■ Aim:
Reproduce, line for line, the rows from the start of the rows through the line containing "pyautogui.click(x=469, y=87)", with both ends included.

Element and text position data:
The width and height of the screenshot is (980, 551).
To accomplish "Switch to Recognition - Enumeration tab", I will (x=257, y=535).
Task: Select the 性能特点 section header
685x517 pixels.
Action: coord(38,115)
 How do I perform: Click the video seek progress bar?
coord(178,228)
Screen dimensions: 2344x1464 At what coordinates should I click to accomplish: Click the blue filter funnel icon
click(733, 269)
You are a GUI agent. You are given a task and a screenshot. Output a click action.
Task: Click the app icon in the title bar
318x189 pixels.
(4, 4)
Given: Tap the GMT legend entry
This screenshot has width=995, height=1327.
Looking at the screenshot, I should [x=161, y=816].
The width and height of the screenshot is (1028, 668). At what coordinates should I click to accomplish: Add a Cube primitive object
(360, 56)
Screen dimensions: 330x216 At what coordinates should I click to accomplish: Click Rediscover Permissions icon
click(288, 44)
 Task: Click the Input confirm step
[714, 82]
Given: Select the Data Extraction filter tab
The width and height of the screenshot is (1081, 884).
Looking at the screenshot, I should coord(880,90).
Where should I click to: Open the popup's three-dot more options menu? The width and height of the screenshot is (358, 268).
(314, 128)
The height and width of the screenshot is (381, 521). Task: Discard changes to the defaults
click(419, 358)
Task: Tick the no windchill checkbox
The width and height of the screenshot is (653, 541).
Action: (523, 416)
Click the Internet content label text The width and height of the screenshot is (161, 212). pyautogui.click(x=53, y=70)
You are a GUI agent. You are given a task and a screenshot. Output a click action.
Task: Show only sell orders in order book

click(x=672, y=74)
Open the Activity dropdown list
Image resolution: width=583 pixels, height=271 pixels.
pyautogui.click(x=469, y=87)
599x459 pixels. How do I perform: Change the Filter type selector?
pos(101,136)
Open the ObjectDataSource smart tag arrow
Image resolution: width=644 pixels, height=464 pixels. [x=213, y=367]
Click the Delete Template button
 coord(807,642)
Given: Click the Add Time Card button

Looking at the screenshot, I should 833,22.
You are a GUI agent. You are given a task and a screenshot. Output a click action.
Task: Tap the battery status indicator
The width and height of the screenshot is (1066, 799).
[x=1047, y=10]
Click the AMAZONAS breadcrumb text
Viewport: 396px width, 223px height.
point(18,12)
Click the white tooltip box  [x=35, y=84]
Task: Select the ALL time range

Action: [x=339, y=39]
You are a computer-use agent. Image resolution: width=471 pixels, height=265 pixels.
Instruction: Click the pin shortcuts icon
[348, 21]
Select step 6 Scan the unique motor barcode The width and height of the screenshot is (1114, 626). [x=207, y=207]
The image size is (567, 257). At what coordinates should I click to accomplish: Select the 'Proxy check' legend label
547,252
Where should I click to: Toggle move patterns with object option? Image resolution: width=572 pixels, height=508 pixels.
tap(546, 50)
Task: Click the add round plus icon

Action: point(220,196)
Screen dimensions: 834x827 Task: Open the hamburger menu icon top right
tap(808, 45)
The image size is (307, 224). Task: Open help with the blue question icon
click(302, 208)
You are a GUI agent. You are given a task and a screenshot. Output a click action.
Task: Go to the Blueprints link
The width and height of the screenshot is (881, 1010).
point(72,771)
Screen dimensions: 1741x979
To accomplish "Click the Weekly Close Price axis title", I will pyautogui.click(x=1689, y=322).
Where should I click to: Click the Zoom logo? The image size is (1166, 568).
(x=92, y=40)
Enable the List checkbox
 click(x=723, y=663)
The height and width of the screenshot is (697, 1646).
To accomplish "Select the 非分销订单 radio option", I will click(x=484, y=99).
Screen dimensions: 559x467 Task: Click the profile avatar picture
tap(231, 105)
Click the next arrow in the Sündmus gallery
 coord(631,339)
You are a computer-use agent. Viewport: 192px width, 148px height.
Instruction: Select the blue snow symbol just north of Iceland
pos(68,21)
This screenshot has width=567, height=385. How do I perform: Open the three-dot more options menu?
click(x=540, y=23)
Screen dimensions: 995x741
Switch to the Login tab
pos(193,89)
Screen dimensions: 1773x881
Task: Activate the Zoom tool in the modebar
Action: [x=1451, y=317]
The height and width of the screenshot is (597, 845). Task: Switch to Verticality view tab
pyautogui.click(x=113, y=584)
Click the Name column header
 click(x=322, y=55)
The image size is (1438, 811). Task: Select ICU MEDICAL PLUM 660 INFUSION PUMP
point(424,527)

■ Exercise output:
The width and height of the screenshot is (980, 551).
To accomplish "Switch to Recognition - Enumeration tab", I will (x=257, y=535).
Task: Select the 性能特点 section header
685x517 pixels.
Action: coord(38,115)
 How do I perform: Click the video seek progress bar?
coord(178,228)
Screen dimensions: 2344x1464 At what coordinates should I click to accomplish: Click the blue filter funnel icon
click(733, 269)
You are a GUI agent. You are given a task and a screenshot. Output a click action.
Task: Click the app icon in the title bar
318x189 pixels.
(4, 4)
Given: Tap the GMT legend entry
This screenshot has width=995, height=1327.
Looking at the screenshot, I should [x=161, y=816].
The width and height of the screenshot is (1028, 668). At what coordinates should I click to accomplish: Add a Cube primitive object
(360, 56)
Screen dimensions: 330x216 At what coordinates should I click to accomplish: Click Rediscover Permissions icon
click(288, 44)
 Task: Click the Input confirm step
[714, 82]
Given: Select the Data Extraction filter tab
The width and height of the screenshot is (1081, 884).
Looking at the screenshot, I should coord(880,90).
Where should I click to: Open the popup's three-dot more options menu? The width and height of the screenshot is (358, 268).
(314, 128)
The height and width of the screenshot is (381, 521). Task: Discard changes to the defaults
click(419, 358)
Task: Tick the no windchill checkbox
The width and height of the screenshot is (653, 541).
Action: (523, 416)
Click the Internet content label text The width and height of the screenshot is (161, 212). pyautogui.click(x=53, y=70)
You are a GUI agent. You are given a task and a screenshot. Output a click action.
Task: Show only sell orders in order book

click(x=672, y=74)
Open the Activity dropdown list
Image resolution: width=583 pixels, height=271 pixels.
pyautogui.click(x=469, y=87)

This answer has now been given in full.